Tra le forme primitive di cardiomiopatie restrittiva vi sono la cardiomiopatia restrittiva idiopatica, la sindrome di Löffler e la fibrosi endomiocardica. Forme di cardiomiopatia restrittiva secondaria sono quelle legate a patologie infiltrative (per esempio amiloidosi e sarcoidosi) oppure da accumulo (per esempio l’emocromatosi).
Nella cardiomiopatia restrittiva generalmente il cuore presenta atri decisamente dilatati (che spesso sono sede di trombi) e ventricoli solitamente normali.
Cardiomiopatia dilatativa
Questa forma si caratterizza fondamentalmente per la compromissione della funzione di pompa dei ventricoli, la dilatazione ventricolare e i sintomi di scompenso cardiaco congestizio con estese aree di fibrosi interstiziale e perivascolare con minima quota di necrosi e infiltrazione cellulare, possibile risultato finale di un danno miocardico prodotto da vari fattori tossici, metabolici o infettivi.
Forme tossiche sono quella alcolica, da cocaina o da farmaci (doxorubicina, ciclofosfamide), le forme infettive rappresentano generalmente l’evoluzione di una miocardite acuta virale. Esistono anche forme di cardiomiopatie dilatative dovute a malattie neuromuscolari e collagenopatie. I principali segni e sintomi sono dispnea da sforzo, astenia, ortopnea, dispnea parossistica notturna, cardiopalmo (palpitazioni), dolori anginosi, edemi.
Gli esami strumentali possono riscontrare tachicardia sinusale, fibrillazione atriale, aritmie ventricolari, alterazioni aspecifiche, talora difetti di conduzione intraventricolare e cardiomegalia. L’ecocardiogramma mostra dilatazione dei ventricoli con pareti di spessore normale o minimamente aumentato e la scintigrafia è utile per distinguere la miocardiopatia dilatativa da forme dovute a malattia coronarica.
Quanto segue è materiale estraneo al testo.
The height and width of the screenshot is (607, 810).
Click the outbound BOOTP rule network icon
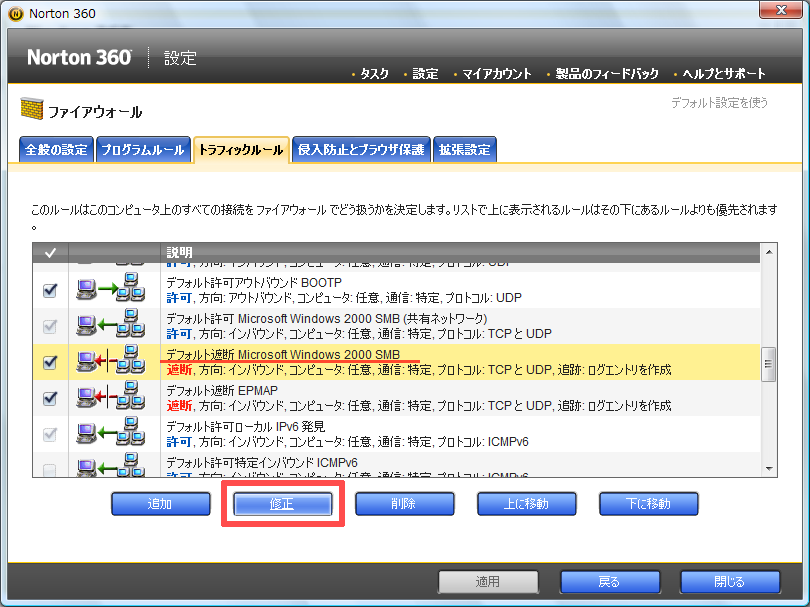tap(114, 290)
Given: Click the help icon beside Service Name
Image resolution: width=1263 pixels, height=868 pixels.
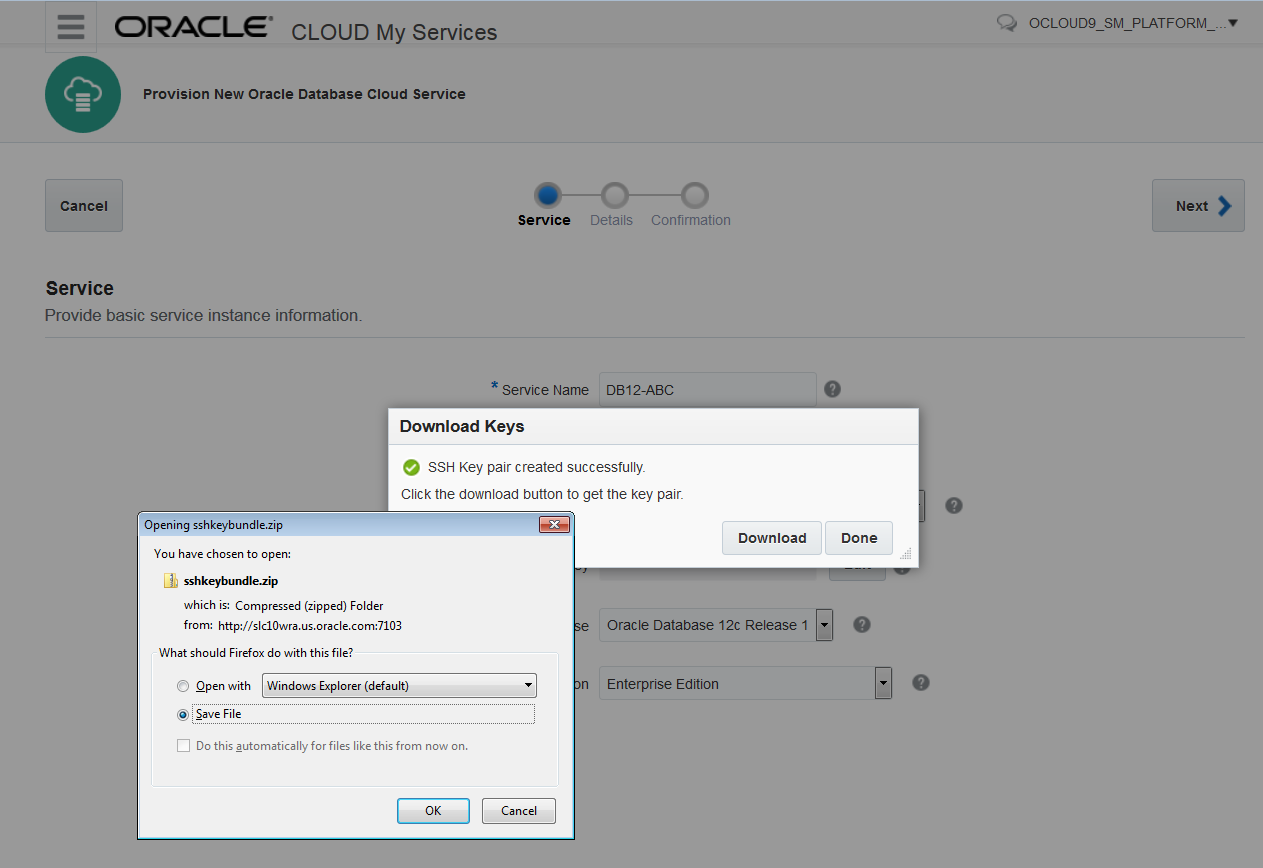Looking at the screenshot, I should tap(832, 389).
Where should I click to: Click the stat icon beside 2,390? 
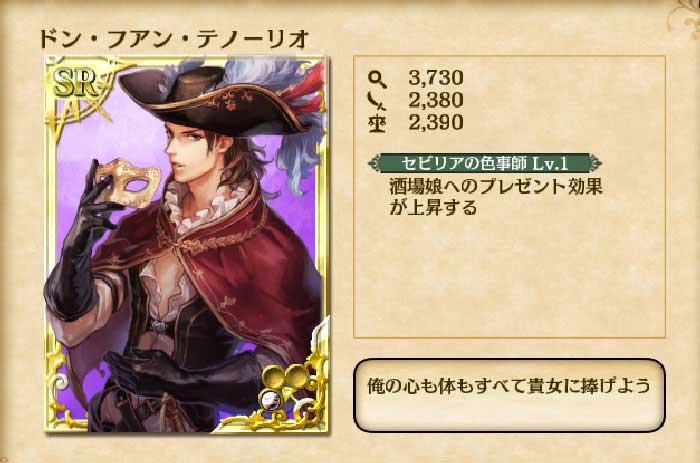pos(377,123)
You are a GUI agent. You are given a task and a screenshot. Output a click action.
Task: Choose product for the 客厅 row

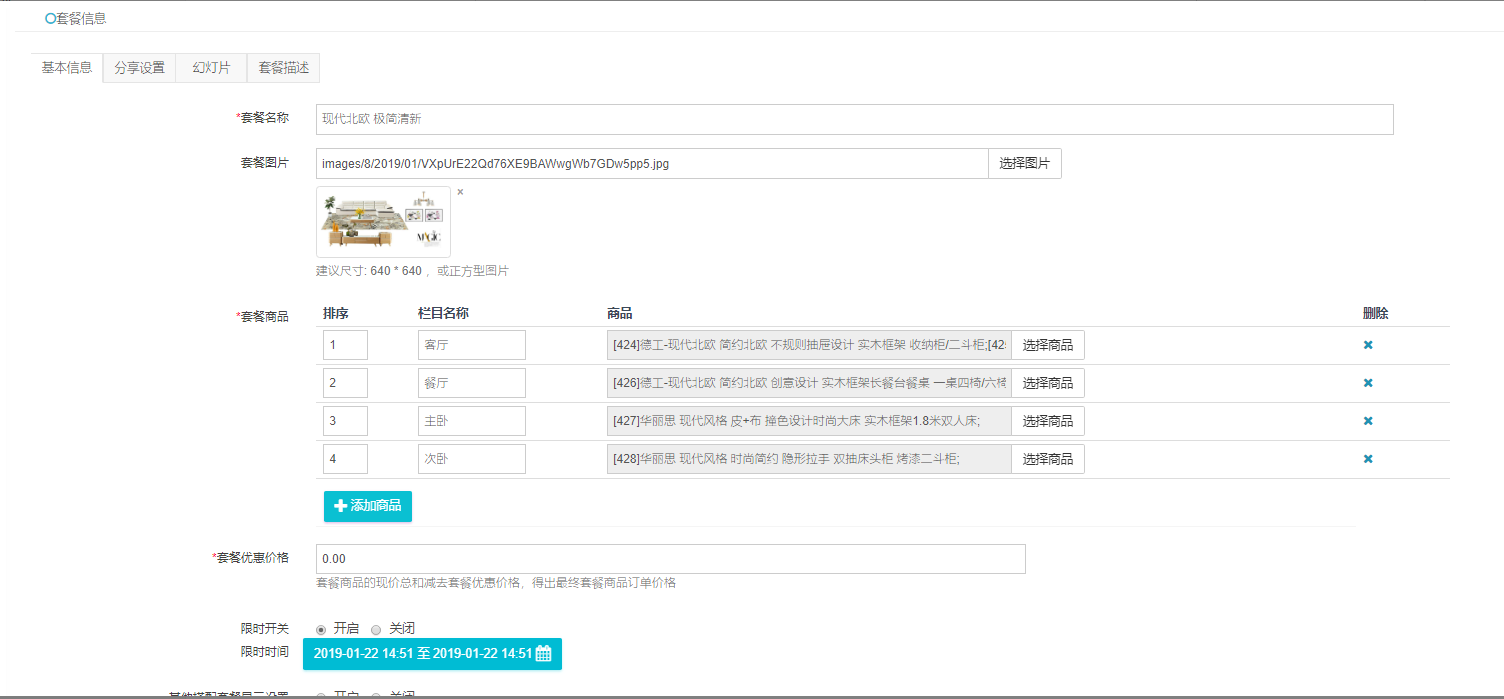1047,345
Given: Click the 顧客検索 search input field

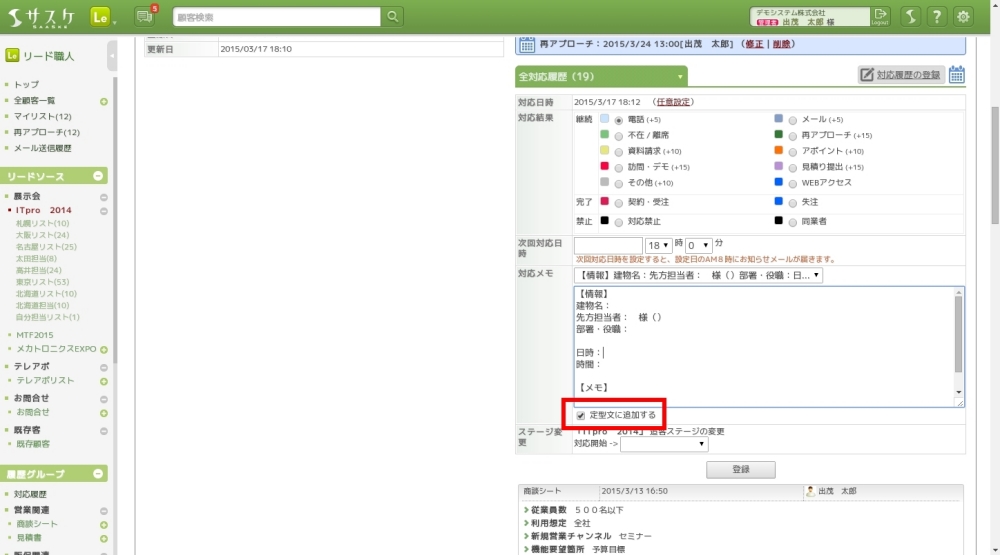Looking at the screenshot, I should click(276, 16).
La cardiomiopatia dilatativa è una delle varie forme di cardiomiopatia, assieme alla ipertrofica, alla restrittiva e alla aritmogena
Cardiomiopatia aritmogena
Forse più nota come displasia ventricolare destra aritmogena (o più semplicemente come displasia aritmogena), la cardiomiopatia aritmogena è una patologia genetica che coinvolge il ventricolo destro. Dopo una lunga fase asintomatica fanno la loro comparsa aritmie ventricolari che possono consistere in extrasistole a carattere sporadico oppure in tachicardie ventricolari sostenute e non sostenute. Più tardivamente si ha la comparsa dei segni e dei sintomi che caratterizzano l’insufficienza cardiaca. Per approfondire si rimanda all’articolo specifico.
Diagnosi
Nel caso si sospetti la presenza di queste patologie sono numerosi gli esami ai quali si può ricorrere. Come abbiamo visto le forme della patologia sono diverse e, conseguentemente, possono essere diversi a cui il soggetto viene sottoposto.
Fra le varie tipologie di esame a cui si fa ricorso caso di sospetta cardiomiopatia troviamo gli esami ematochimici, la radiografia del torace, l’elettrocardiogramma, l’ecocardiografia, l’ecostress, la coronarografia, il cateterismo cardiaco, la biopsia endomiocardica e le tecniche scintigrafiche radioisotopiche.
Terapia
Anche le modalità di trattamento sono variegate e dipendono da vari fattori, in primis dalla tipologia.
Si va dalla terapia farmacologica (beta-bloccanti, calcio-antagonisti, antiaritmici, diuretici, anticoagulanti e antibiotici ecc.) all’impianto di un defibrillatore, dagli interventi chirurgici all’ablazione alcolica del setto, dai pacemaker fino ad arrivare al trapianto cardiaco, solitamente indicato in un numero limitato di pazienti.